#### Stated problem
Render the lines below as a JSON list of strings with one string per line, leaving out blank lines.
* BEGIN Material for this task *
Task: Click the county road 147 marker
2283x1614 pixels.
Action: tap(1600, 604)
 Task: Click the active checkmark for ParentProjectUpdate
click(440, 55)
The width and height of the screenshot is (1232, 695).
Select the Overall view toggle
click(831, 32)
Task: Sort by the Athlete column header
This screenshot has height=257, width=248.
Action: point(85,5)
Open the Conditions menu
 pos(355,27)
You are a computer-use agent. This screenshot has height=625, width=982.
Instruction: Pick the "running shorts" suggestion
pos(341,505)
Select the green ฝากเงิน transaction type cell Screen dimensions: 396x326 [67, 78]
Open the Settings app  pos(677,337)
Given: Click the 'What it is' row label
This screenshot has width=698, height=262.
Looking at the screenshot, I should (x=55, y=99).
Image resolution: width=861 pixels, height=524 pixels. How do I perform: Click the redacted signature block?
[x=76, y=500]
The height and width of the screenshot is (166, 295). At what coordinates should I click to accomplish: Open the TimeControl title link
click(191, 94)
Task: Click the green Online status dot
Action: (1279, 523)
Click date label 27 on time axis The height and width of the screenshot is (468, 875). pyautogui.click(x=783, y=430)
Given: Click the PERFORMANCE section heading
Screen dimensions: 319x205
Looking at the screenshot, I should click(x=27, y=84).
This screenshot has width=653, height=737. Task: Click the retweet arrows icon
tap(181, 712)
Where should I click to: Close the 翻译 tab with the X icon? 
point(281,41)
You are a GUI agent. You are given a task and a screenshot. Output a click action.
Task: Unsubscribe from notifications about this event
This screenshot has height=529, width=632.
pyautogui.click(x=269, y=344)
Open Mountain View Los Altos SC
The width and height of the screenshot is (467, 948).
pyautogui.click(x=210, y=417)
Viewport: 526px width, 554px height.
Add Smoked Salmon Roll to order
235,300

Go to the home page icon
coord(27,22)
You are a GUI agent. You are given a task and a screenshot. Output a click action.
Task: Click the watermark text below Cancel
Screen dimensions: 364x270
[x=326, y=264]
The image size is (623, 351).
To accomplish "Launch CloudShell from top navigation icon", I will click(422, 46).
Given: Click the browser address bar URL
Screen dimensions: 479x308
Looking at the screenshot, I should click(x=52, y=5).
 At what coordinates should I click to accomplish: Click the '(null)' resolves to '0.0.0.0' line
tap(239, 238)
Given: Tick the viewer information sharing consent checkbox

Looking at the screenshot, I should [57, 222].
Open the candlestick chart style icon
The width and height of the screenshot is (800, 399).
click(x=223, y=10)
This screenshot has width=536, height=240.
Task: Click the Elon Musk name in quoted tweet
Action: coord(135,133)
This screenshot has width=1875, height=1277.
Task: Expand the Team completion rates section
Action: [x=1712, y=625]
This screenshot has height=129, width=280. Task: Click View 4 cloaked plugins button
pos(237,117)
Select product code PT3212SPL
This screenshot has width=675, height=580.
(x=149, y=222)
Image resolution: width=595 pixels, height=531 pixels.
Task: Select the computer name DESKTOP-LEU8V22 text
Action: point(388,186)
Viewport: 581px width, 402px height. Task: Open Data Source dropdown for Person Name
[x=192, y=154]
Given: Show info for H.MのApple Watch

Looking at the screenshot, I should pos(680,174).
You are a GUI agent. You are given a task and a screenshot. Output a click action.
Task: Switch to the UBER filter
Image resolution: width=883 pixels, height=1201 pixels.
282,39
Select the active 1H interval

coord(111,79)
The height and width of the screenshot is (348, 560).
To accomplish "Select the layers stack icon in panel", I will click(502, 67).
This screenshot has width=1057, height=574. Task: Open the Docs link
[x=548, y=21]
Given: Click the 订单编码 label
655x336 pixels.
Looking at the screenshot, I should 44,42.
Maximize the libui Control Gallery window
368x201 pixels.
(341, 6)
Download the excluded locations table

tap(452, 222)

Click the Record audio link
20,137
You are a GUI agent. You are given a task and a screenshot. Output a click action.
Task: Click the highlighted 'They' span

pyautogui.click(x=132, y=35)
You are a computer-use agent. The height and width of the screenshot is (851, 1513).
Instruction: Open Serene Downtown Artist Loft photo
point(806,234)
* END Material for this task *
#### Complete answer
[
  "Task: Click the county road 147 marker",
  "2283x1614 pixels.",
  "Action: tap(1600, 604)",
  " Task: Click the active checkmark for ParentProjectUpdate",
  "click(440, 55)",
  "The width and height of the screenshot is (1232, 695).",
  "Select the Overall view toggle",
  "click(831, 32)",
  "Task: Sort by the Athlete column header",
  "This screenshot has height=257, width=248.",
  "Action: point(85,5)",
  "Open the Conditions menu",
  " pos(355,27)",
  "You are a computer-use agent. This screenshot has height=625, width=982.",
  "Instruction: Pick the \"running shorts\" suggestion",
  "pos(341,505)",
  "Select the green ฝากเงิน transaction type cell Screen dimensions: 396x326 [67, 78]",
  "Open the Settings app  pos(677,337)",
  "Given: Click the 'What it is' row label",
  "This screenshot has width=698, height=262.",
  "Looking at the screenshot, I should (x=55, y=99).",
  "Image resolution: width=861 pixels, height=524 pixels. How do I perform: Click the redacted signature block?",
  "[x=76, y=500]",
  "The height and width of the screenshot is (166, 295). At what coordinates should I click to accomplish: Open the TimeControl title link",
  "click(191, 94)",
  "Task: Click the green Online status dot",
  "Action: (1279, 523)",
  "Click date label 27 on time axis The height and width of the screenshot is (468, 875). pyautogui.click(x=783, y=430)",
  "Given: Click the PERFORMANCE section heading",
  "Screen dimensions: 319x205",
  "Looking at the screenshot, I should click(x=27, y=84).",
  "This screenshot has width=653, height=737. Task: Click the retweet arrows icon",
  "tap(181, 712)",
  "Where should I click to: Close the 翻译 tab with the X icon? ",
  "point(281,41)",
  "You are a GUI agent. You are given a task and a screenshot. Output a click action.",
  "Task: Unsubscribe from notifications about this event",
  "This screenshot has height=529, width=632.",
  "pyautogui.click(x=269, y=344)",
  "Open Mountain View Los Altos SC",
  "The width and height of the screenshot is (467, 948).",
  "pyautogui.click(x=210, y=417)",
  "Viewport: 526px width, 554px height.",
  "Add Smoked Salmon Roll to order",
  "235,300",
  "Go to the home page icon",
  "coord(27,22)",
  "You are a GUI agent. You are given a task and a screenshot. Output a click action.",
  "Task: Click the watermark text below Cancel",
  "Screen dimensions: 364x270",
  "[x=326, y=264]",
  "The image size is (623, 351).",
  "To accomplish \"Launch CloudShell from top navigation icon\", I will click(422, 46).",
  "Given: Click the browser address bar URL",
  "Screen dimensions: 479x308",
  "Looking at the screenshot, I should click(x=52, y=5).",
  " At what coordinates should I click to accomplish: Click the '(null)' resolves to '0.0.0.0' line",
  "tap(239, 238)",
  "Given: Tick the viewer information sharing consent checkbox",
  "Looking at the screenshot, I should [57, 222].",
  "Open the candlestick chart style icon",
  "The width and height of the screenshot is (800, 399).",
  "click(x=223, y=10)",
  "This screenshot has width=536, height=240.",
  "Task: Click the Elon Musk name in quoted tweet",
  "Action: coord(135,133)",
  "This screenshot has width=1875, height=1277.",
  "Task: Expand the Team completion rates section",
  "Action: [x=1712, y=625]",
  "This screenshot has height=129, width=280. Task: Click View 4 cloaked plugins button",
  "pos(237,117)",
  "Select product code PT3212SPL",
  "This screenshot has width=675, height=580.",
  "(x=149, y=222)",
  "Image resolution: width=595 pixels, height=531 pixels.",
  "Task: Select the computer name DESKTOP-LEU8V22 text",
  "Action: point(388,186)",
  "Viewport: 581px width, 402px height. Task: Open Data Source dropdown for Person Name",
  "[x=192, y=154]",
  "Given: Show info for H.MのApple Watch",
  "Looking at the screenshot, I should pos(680,174).",
  "You are a GUI agent. You are given a task and a screenshot. Output a click action.",
  "Task: Switch to the UBER filter",
  "Image resolution: width=883 pixels, height=1201 pixels.",
  "282,39",
  "Select the active 1H interval",
  "coord(111,79)",
  "The height and width of the screenshot is (348, 560).",
  "To accomplish \"Select the layers stack icon in panel\", I will click(502, 67).",
  "This screenshot has width=1057, height=574. Task: Open the Docs link",
  "[x=548, y=21]",
  "Given: Click the 订单编码 label",
  "655x336 pixels.",
  "Looking at the screenshot, I should 44,42.",
  "Maximize the libui Control Gallery window",
  "368x201 pixels.",
  "(341, 6)",
  "Download the excluded locations table",
  "tap(452, 222)",
  "Click the Record audio link",
  "20,137",
  "You are a GUI agent. You are given a task and a screenshot. Output a click action.",
  "Task: Click the highlighted 'They' span",
  "pyautogui.click(x=132, y=35)",
  "You are a computer-use agent. The height and width of the screenshot is (851, 1513).",
  "Instruction: Open Serene Downtown Artist Loft photo",
  "point(806,234)"
]